[Set task 1]
Return, word for word, the lines of the listing starting at the line that contains "Click the 请输入库名称 search input" and ending at the line that contains "Action: [x=591, y=152]".

[Provided text]
---+---
10 Things You’ll Learn By Doing The CELTA

At last, a guest piece to save me from the endless list of links that this blog is turning into! Many thanks to James Taylor, TEFLer in Belgium, blogger at http://www.theteacherjames.blogspot.com/ and writer of the much anticipated first TEFL.net review of the Global series.

“If you look online, there is a huge range of EFL teacher training courses available, but most of them, unfortunately, will not deliver what they promise. When I decided I needed training, there was only one serious option for me, The Certificate in English Language Teaching to Adults (CELTA), administered by the University of Cambridge. Being British, it seemed the logical choice (I’m sure there is a good American equivalent), and at that price, I expected something great. It didn’t disappoint. But what exactly did I gain from taking the course, and what can you expect if you decide to sign up yourself?

1) That if you want to be good, it’s not as easy as you think.

Sure, your friend who went backpacking to Thailand said it was great fun and the kids were awesome and it was easy money, and he was probably right. But if you want to be good, then you’re going to have to work and go through the experience of failed classes with bored faces staring back at you as it all falls apart around you. You can’t avoid it, but once you’ve got through the other side, it truly is the best feeling. The CELTA makes you aware of how complex this teaching game can be, and if you find this interesting, then it looks good for you.

2) You will learn how to lesson plan.

New or old, teachers haven’t lesson planned until they’ve done a course like this. You are required to hand in detailed plans, breaking your class down into tiny chunks. You will also have to anticipate problems, justify materials, profile the class, identify your primary and secondary aims and so on. In reality, you’ll never plan like this again (unless you do a DELTA), but by forcing you to do this, it makes you aware of the minutiae of your lesson and you’ll begin to question and evaluate things you hadn’t even considered before.

3) You’ll find out who Scott Thornbury is.

His name adorns your mandatory CELTA handbook, and this may be just the introduction you need to a world of quality writers and a professional learning network. If you haven’t investigated it yet, wait until you’ve qualified (you probably won’t know what we’re on about otherwise) and look his name up on Twitter. It was my path into a PLN that has changed my teaching forever. Just don’t do it now, it’ll put you off!

4) You’ll discover what a CCQ is.

And what eliciting is. And what drills are. And how correction can be hot or cold. Trust me, you need to know.

5) If you’ve taught before, you’ll find out that you are not the finished article.
---+---
(Pointing listing for text and elements)
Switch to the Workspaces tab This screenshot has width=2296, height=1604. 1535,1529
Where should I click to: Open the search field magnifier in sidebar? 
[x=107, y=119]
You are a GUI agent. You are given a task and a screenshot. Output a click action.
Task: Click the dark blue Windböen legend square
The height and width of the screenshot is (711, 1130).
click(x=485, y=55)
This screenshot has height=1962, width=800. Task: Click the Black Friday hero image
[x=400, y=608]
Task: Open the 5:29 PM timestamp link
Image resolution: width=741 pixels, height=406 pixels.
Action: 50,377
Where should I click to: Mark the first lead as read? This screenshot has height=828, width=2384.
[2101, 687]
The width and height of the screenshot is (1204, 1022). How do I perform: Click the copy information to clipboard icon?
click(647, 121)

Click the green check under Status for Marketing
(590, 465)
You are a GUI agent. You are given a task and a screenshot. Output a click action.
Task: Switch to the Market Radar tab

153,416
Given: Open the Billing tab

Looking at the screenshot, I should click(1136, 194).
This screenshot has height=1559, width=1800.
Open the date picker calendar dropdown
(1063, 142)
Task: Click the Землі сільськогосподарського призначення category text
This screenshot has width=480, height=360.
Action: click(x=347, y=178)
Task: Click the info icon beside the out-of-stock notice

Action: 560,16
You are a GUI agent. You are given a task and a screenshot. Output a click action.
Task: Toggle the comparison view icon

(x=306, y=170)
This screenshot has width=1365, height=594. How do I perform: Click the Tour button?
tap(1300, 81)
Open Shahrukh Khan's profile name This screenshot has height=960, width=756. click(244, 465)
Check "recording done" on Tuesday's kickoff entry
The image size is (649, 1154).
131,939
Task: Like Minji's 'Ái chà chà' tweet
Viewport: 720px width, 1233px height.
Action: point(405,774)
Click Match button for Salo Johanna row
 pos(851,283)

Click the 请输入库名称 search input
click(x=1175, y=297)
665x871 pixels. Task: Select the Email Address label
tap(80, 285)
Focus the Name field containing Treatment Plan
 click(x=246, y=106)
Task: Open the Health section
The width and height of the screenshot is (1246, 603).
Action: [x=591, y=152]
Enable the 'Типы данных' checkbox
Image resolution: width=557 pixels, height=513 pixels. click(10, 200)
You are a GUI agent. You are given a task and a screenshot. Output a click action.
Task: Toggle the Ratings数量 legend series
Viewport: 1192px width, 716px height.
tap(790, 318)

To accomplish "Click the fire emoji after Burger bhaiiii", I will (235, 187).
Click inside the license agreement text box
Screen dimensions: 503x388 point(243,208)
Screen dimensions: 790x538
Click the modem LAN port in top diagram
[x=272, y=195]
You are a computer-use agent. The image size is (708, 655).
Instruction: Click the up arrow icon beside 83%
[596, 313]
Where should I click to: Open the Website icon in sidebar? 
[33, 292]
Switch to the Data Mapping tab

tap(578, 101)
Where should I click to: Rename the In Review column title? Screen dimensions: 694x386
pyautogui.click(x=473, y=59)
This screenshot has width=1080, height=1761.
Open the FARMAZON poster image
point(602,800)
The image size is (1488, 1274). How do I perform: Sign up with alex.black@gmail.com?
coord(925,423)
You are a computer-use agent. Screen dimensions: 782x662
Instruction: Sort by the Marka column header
---+---
[Set task 2]
List every numbered heading that appears in the CELTA article.

[Full response 1]
Click the 请输入库名称 search input
click(x=1175, y=297)
665x871 pixels. Task: Select the Email Address label
tap(80, 285)
Focus the Name field containing Treatment Plan
 click(x=246, y=106)
Task: Open the Health section
The width and height of the screenshot is (1246, 603).
Action: [x=591, y=152]

[Full response 2]
1) That if you want to be good, it’s not as easy as you think.
2) You will learn how to lesson plan.
3) You’ll find out who Scott Thornbury is.
4) You’ll discover what a CCQ is.
5) If you’ve taught before, you’ll find out that you are not the finished article.